▶ **WHAT TO WORK ON**: The expected output is exactly the lines below, starting at the line with "Bán tải (677, 1723)" and ending at the line with "[Instagram] (734, 68)", both included; no other line belongs in it.

▶ **Collected data**:

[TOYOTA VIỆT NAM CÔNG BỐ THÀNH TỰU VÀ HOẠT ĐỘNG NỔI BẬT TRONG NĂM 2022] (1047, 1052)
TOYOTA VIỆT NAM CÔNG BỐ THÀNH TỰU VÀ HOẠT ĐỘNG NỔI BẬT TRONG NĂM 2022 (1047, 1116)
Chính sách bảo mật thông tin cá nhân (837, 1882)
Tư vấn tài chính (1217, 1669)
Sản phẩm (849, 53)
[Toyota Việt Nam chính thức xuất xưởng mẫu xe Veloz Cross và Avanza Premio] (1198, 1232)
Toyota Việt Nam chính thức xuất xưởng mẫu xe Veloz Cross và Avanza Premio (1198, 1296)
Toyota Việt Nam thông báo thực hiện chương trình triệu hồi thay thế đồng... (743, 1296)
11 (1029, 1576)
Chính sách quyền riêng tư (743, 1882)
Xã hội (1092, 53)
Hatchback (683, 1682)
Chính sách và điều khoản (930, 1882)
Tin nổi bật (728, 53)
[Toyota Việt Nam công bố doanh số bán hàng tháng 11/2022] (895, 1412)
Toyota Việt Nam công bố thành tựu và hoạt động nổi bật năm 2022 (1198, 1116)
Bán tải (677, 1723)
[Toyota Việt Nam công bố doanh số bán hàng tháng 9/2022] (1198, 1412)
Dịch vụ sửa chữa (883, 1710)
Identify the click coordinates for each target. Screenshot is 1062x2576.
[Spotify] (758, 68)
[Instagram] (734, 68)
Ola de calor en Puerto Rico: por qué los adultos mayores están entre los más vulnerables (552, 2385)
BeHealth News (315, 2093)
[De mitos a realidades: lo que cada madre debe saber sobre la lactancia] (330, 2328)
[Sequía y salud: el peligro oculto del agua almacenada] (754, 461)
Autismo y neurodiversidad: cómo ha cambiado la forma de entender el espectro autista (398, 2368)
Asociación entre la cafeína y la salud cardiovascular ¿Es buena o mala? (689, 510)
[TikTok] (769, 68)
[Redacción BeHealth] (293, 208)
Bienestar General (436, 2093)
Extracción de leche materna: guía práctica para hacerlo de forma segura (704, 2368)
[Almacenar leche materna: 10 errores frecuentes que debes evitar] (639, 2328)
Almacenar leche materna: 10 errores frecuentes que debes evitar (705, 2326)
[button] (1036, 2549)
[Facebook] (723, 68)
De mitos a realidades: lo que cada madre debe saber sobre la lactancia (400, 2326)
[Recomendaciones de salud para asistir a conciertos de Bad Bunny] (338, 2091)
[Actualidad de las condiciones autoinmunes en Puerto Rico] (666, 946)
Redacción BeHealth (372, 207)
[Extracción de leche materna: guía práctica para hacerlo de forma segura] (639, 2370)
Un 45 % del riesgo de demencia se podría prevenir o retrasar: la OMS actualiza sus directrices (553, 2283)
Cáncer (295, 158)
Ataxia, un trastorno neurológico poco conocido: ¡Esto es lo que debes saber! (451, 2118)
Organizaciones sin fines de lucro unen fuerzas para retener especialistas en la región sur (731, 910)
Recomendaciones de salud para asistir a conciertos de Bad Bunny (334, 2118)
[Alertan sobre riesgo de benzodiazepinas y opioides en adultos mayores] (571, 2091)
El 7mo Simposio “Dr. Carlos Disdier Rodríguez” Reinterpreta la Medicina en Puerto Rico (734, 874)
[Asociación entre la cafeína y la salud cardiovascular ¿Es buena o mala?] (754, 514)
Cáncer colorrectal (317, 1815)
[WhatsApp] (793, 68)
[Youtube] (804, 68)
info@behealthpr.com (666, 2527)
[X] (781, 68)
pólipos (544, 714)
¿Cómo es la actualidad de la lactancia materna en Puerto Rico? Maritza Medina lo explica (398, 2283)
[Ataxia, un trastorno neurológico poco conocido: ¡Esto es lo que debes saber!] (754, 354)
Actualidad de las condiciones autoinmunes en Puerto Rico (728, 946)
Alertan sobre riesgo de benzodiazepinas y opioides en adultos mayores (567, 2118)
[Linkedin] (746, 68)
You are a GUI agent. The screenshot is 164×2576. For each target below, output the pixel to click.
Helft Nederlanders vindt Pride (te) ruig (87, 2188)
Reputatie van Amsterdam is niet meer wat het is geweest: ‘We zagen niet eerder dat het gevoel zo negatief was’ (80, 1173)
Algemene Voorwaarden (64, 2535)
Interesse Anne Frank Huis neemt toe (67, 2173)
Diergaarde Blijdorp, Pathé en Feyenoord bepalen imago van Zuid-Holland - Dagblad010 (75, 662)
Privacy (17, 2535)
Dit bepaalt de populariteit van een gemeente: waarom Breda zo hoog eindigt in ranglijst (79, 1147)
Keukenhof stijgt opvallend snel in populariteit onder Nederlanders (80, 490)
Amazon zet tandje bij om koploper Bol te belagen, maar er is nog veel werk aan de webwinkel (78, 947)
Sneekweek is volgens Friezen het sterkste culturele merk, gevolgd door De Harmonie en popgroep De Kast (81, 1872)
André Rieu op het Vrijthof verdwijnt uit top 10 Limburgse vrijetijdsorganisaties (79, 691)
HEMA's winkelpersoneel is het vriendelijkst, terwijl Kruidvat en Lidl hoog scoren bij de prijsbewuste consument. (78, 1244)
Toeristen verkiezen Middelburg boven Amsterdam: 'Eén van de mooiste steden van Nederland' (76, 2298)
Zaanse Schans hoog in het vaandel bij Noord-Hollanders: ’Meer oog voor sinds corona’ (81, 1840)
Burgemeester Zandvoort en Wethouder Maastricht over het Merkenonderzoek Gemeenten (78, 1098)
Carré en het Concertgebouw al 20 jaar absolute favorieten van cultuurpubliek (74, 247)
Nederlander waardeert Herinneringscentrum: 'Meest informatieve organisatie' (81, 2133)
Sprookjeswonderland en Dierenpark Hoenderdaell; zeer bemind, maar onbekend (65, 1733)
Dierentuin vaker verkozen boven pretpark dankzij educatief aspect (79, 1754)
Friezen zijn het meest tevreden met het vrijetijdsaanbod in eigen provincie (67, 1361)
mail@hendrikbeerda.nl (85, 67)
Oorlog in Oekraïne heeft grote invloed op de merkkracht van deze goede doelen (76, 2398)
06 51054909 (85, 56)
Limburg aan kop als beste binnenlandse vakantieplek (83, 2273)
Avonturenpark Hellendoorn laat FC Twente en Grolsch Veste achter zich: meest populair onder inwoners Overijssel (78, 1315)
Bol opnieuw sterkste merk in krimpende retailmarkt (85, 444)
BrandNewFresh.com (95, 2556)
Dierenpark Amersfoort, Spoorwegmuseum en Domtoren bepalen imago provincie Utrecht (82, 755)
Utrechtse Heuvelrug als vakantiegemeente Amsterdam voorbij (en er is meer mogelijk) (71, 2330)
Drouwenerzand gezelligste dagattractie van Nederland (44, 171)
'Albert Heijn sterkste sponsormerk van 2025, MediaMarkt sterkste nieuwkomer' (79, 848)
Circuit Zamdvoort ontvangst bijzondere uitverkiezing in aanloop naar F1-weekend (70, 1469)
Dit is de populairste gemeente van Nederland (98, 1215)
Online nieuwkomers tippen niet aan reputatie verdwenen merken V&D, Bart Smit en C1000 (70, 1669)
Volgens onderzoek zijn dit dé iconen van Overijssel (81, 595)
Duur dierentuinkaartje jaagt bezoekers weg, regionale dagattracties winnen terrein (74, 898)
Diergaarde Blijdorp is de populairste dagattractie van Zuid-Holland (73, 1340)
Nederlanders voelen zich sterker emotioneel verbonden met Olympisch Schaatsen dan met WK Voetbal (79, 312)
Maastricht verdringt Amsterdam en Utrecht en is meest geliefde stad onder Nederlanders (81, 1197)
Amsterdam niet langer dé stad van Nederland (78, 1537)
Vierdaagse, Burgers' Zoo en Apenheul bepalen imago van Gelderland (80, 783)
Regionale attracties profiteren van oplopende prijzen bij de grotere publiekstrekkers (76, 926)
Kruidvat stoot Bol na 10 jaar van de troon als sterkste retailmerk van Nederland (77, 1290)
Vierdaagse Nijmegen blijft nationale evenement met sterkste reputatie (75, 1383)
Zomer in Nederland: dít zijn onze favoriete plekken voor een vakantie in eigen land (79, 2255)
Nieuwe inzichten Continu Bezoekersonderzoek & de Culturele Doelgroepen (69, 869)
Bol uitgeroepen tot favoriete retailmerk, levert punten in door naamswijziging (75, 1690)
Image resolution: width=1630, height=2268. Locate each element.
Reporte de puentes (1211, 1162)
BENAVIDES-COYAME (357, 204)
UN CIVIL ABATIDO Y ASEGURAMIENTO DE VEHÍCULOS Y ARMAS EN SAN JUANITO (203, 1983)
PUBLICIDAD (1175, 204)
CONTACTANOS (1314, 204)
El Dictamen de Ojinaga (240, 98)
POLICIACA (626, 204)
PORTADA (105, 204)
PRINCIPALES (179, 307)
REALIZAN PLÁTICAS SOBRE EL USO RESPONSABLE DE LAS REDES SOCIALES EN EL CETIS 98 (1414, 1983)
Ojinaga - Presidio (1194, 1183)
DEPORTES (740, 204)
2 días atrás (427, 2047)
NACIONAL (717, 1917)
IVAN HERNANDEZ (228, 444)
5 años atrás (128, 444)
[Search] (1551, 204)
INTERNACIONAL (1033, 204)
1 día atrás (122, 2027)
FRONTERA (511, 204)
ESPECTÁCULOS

▶ **WRITTEN REPLY**:
Bán tải (677, 1723)
[Toyota Việt Nam công bố doanh số bán hàng tháng 9/2022] (1198, 1412)
Dịch vụ sửa chữa (883, 1710)
Identify the click coordinates for each target. Screenshot is 1062x2576.
[Spotify] (758, 68)
[Instagram] (734, 68)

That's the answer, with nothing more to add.